3. Final FDA Guidance March 2022: ‘Expansion Cohorts: Use in First-In-Human Clinical Trials to Expedite Development of Oncology Drugs and Biologics Guidance for Industry’. This guidance is pressing for accelerated oncology drug development pathways.
Notice: Health Canada is reducing the retention period for clinical trial records for drugs and natural health products from 25 years to 15 years under the Food and Drug Regulations and Natural Health Products Regulations. This change takes effect on February 11, 2022. HC will be updating the policies, guidance documents and other documents accordingly.
1. ‘Proposals for legislative changes for clinical trials - GOV.UK (www.gov.uk)’ of 17 Jan 2022 set out the UK legislative proposals for clinical trials; the consultation period closed on 14 March 2022. Of interest, in Section 3.10 are some proposed changes to definitions. Examples include replacing the term ‘subject’ with ‘participant’; updating the definitions of ‘clinical study’ and ‘clinical trial’ and adding ‘low intervention clinical trial’, per the EU CTR. The term ‘substantial amendment’, however, will be retained in contrast to the new EU CTR change of the term to ‘substantial modification’. Read the full proposals for further details.
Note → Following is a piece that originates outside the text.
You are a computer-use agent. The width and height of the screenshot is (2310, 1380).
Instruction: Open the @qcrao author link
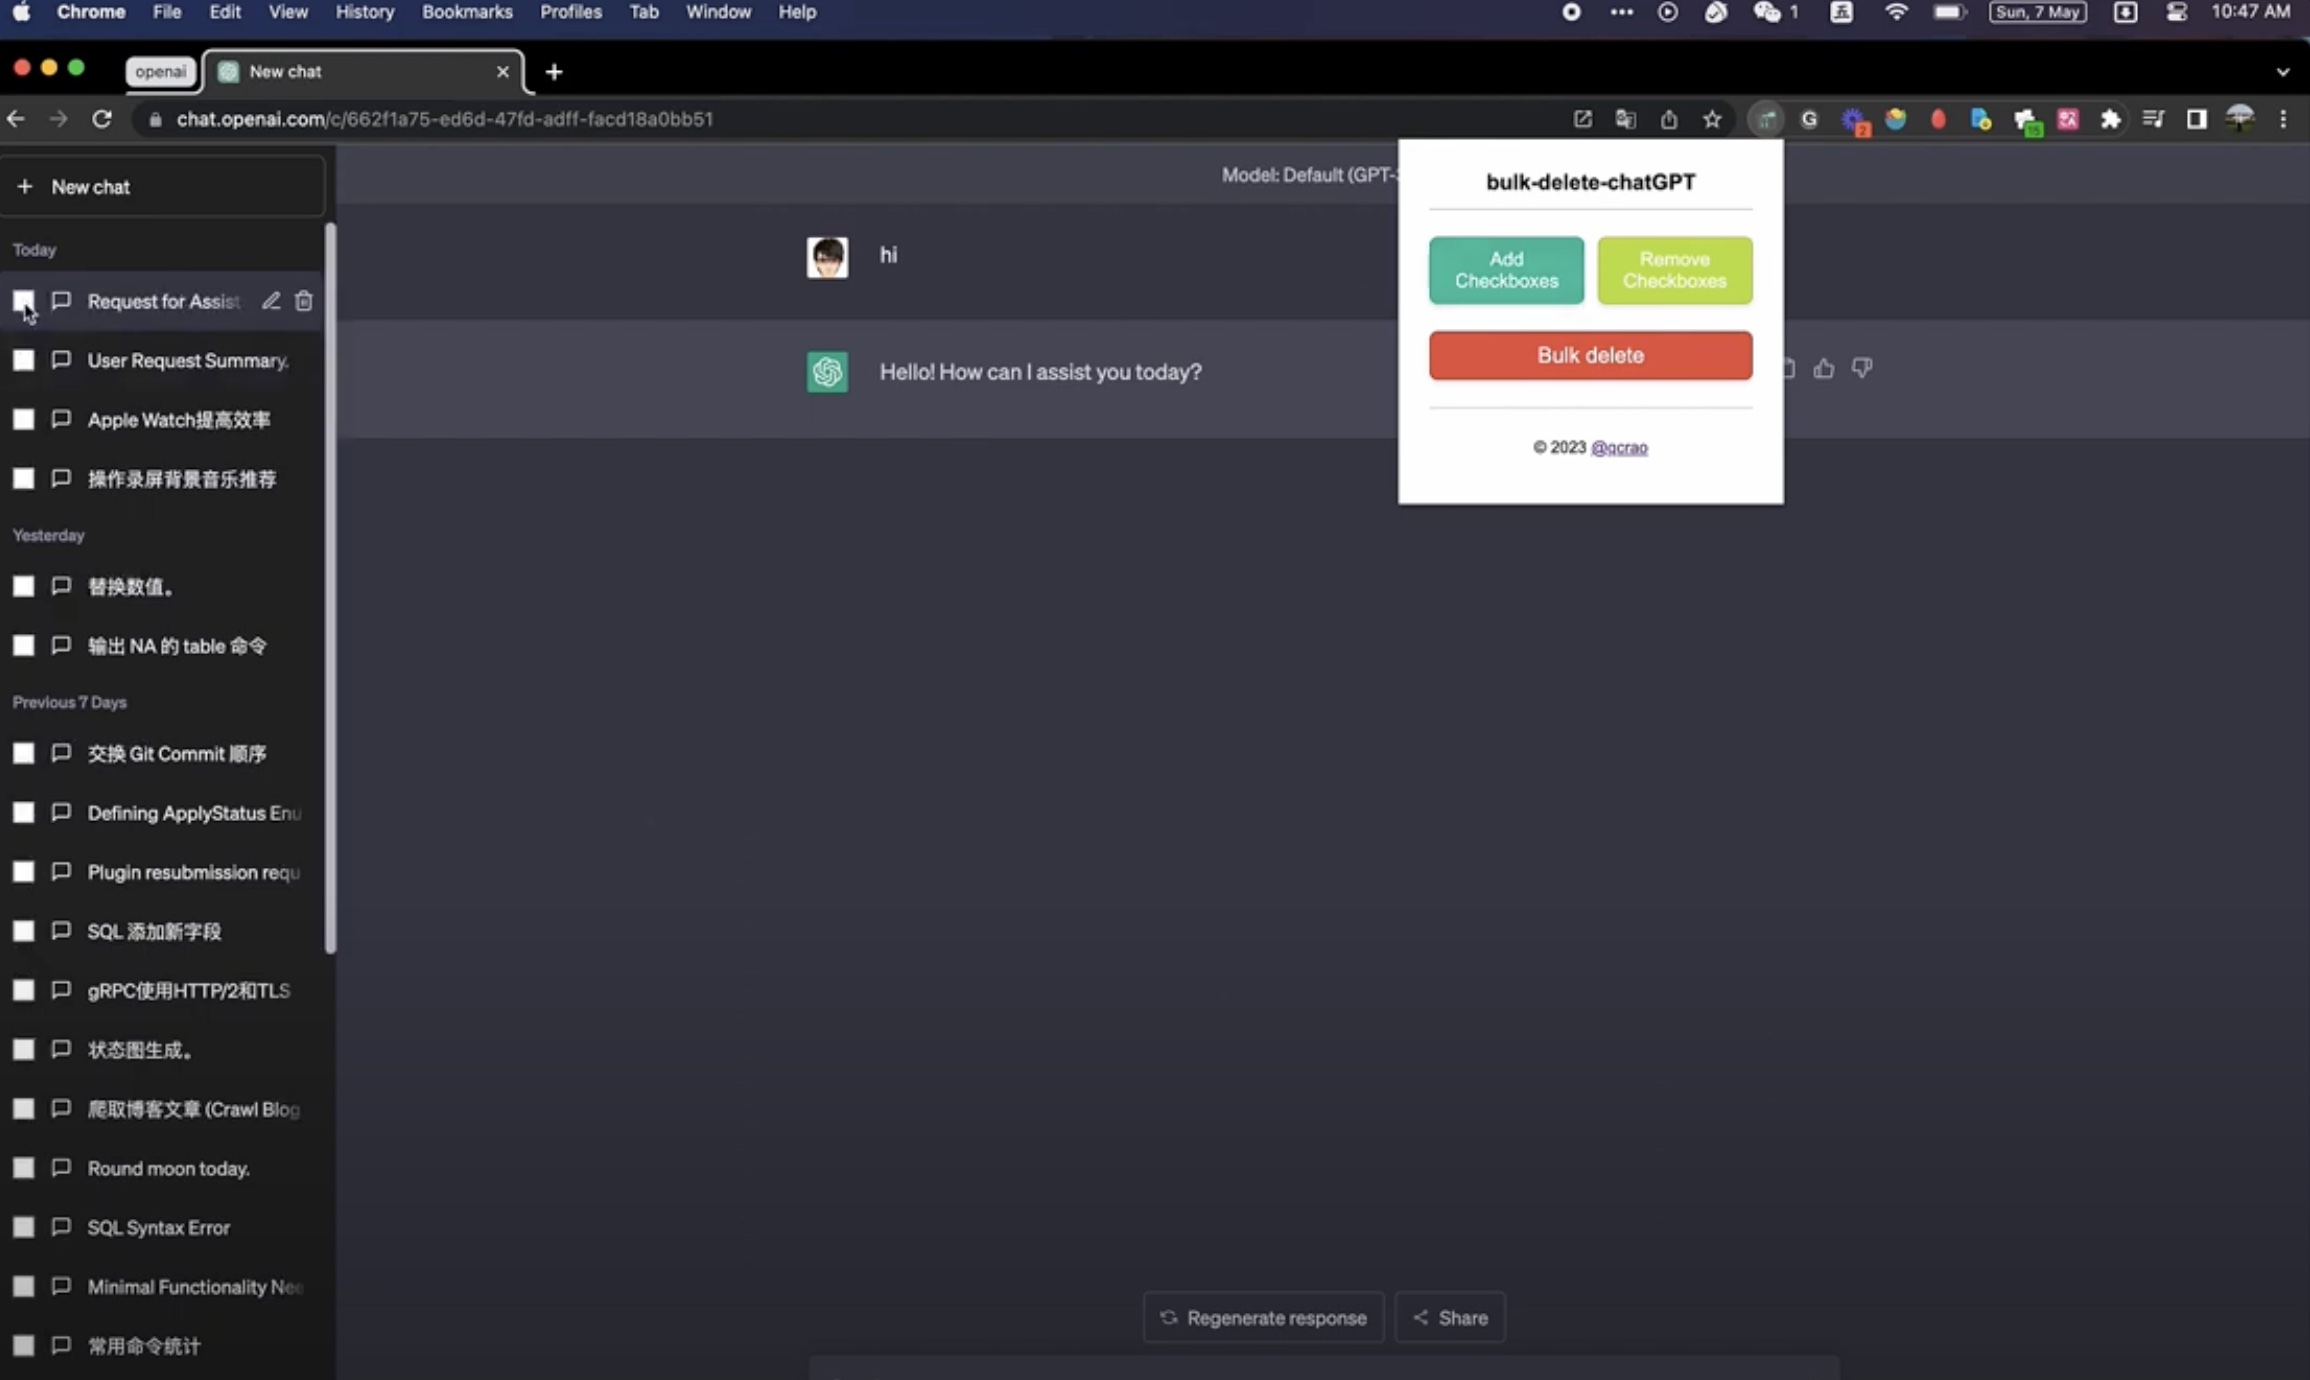[x=1619, y=448]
It will be interesting to see how the UK’s proposals are eventually finalised.
2. This TranspariMED article of 16 Mar 2022 shows how ‘UK regulators cooperate to boost clinical trial reporting’. The MHRA sends reminders to Sponsors to disclose data from legacy trials; MHRA’s GCP Inspectorate is notified when Sponsors fail to upload results; MHRA are considering making reporting of trial results within 12 months of trial completion compulsory under UK law - as we see in the ‘Proposals for legislative changes for clinical trials - GOV.UK (www.gov.uk)’ of 17 Jan 2022 (above), and are also considering introducing sanctions for non-reporting. These are just some ways in which the UK is pushing towards trial transparency. Read the article in full.
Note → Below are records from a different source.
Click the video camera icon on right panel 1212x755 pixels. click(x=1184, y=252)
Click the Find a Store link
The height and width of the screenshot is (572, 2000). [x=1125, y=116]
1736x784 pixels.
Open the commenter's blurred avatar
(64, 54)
3. On 25 March 2022, updates to the Guidance ‘Medicines: get scientific advice from MHRA’ were released.
Real World Evidence
In December 2021, I shared Arlett et al’s paper in Clinical Pharmacology & Therapeutics titled ‘Real-World Evidence in EU Medicines Regulation: Enabling Use and Establishing Value’ which described EMA’s vision to support development and use of better medicines through utilizing the value of RWE. Flynn et al’s paper ‘Marketing Authorization Applications Made to the European Medicines Agency in 2018–2019: What was the Contribution of Real-World Evidence?’ in the same journal reviews when and how RWE has already been used to support MAAs.
Medical devices information is kindly compiled by Raquel Billiones.
The International Medical Device Regulators Forum (IMDRF) recently released the 2022 update to IMDRF Technical document on Terminologies for Categorized Adverse Event Reporting (AER) for Medical Devices: terms, terminology and codes. The new version includes updates to Annexes A to G which cover AE codes for medical device problems, investigations, medical components, and health effects.
The MDCG 2019-9 guidance on summary of safety and clinical performance (SSCP): A guide for manufacturers and notified bodies has been updated. SSCP is a medical device document required under the MDR to be publicly available in EUDAMED. Revisions include some clarification on the how SSCP is associated with the Basic UDI-DI in EUDAMED, and updates to the general requirements and template to include manufacturer reference number.
The European Standardization Committees CEN and CENELEC are exploring how to incorporaten open source approaches into standardizatioin order to keep standards relevant and user-friendly in the digital era. This approach can have an impact on medical devices, especially those that are software-driven. Having an ‘open source’ design could remove the need for users to build a piece of software to conform to a standard, saving time and money for organizations, regardless of size.